DIRECTIONS FOR THIS TASK ▸ The result should be the lines from the one holding "Where should I" to the final line of the records below, repeated exactly and with no pictures.

Stored items ▸
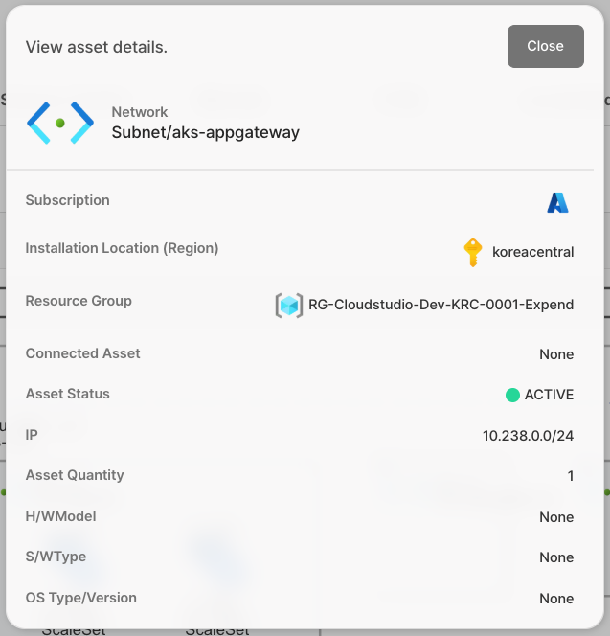The width and height of the screenshot is (610, 636).
Task: Click the subnet network icon
Action: pos(59,123)
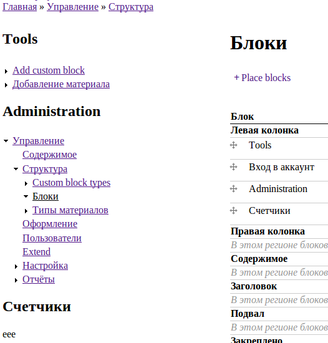This screenshot has height=343, width=328.
Task: Expand the Типы материалов arrow
Action: [x=26, y=211]
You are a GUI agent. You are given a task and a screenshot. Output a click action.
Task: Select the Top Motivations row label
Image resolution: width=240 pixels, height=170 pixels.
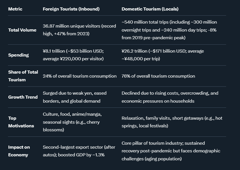[x=21, y=122]
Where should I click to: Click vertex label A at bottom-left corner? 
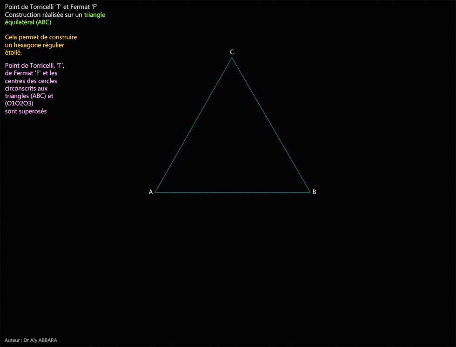[150, 192]
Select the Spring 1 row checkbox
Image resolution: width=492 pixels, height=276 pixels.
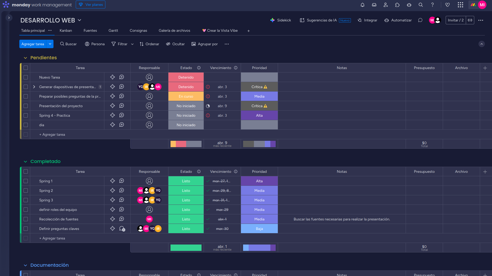(x=26, y=181)
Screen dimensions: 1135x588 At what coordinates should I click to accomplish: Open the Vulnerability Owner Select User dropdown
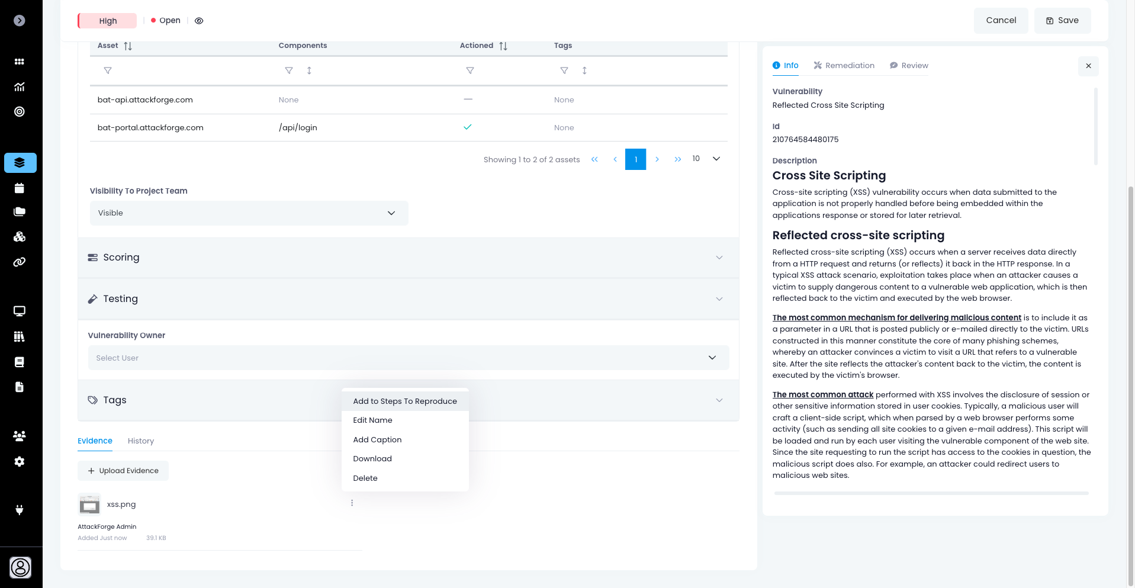408,358
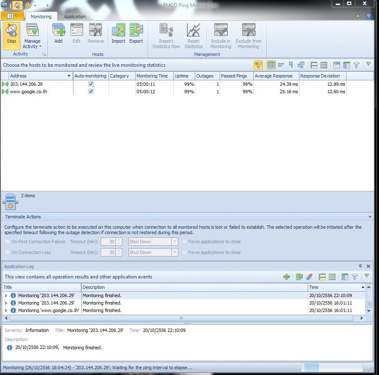
Task: Uncheck auto-monitoring for 203.144.206.29
Action: point(91,84)
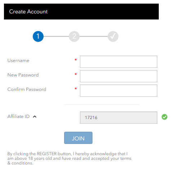Click the JOIN button
Image resolution: width=171 pixels, height=175 pixels.
(x=78, y=138)
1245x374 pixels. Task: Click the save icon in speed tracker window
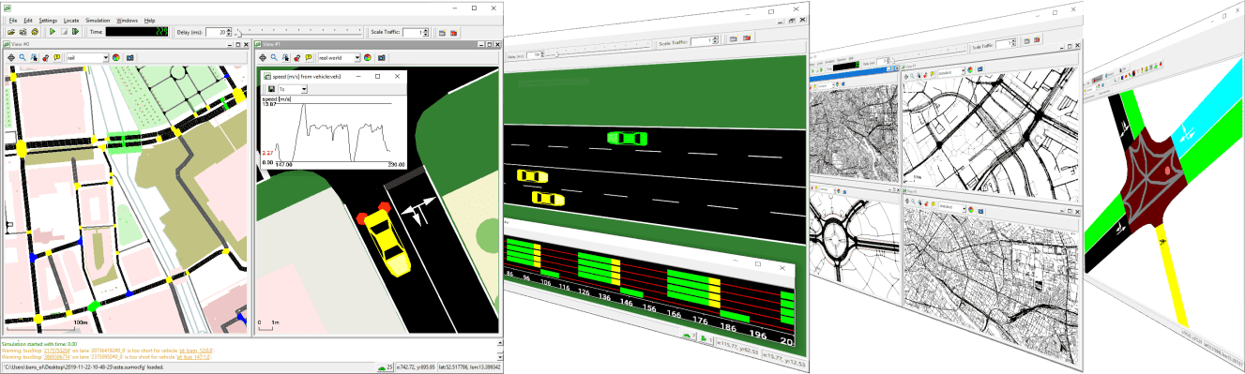pos(271,89)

REPLY ▸
Where should I click to: Click vertex label A at bottom-left corner? 
[150, 192]
Select the Spring 1 row checkbox
Image resolution: width=492 pixels, height=276 pixels.
(x=26, y=181)
Screen dimensions: 1135x588 At what coordinates should I click to accomplish: Open the Vulnerability Owner Select User dropdown
408,358
Task: Uncheck auto-monitoring for 203.144.206.29
Action: point(91,84)
Click the JOIN button
Image resolution: width=171 pixels, height=175 pixels.
(x=78, y=138)
1245x374 pixels. Task: Click the save icon in speed tracker window
pos(271,89)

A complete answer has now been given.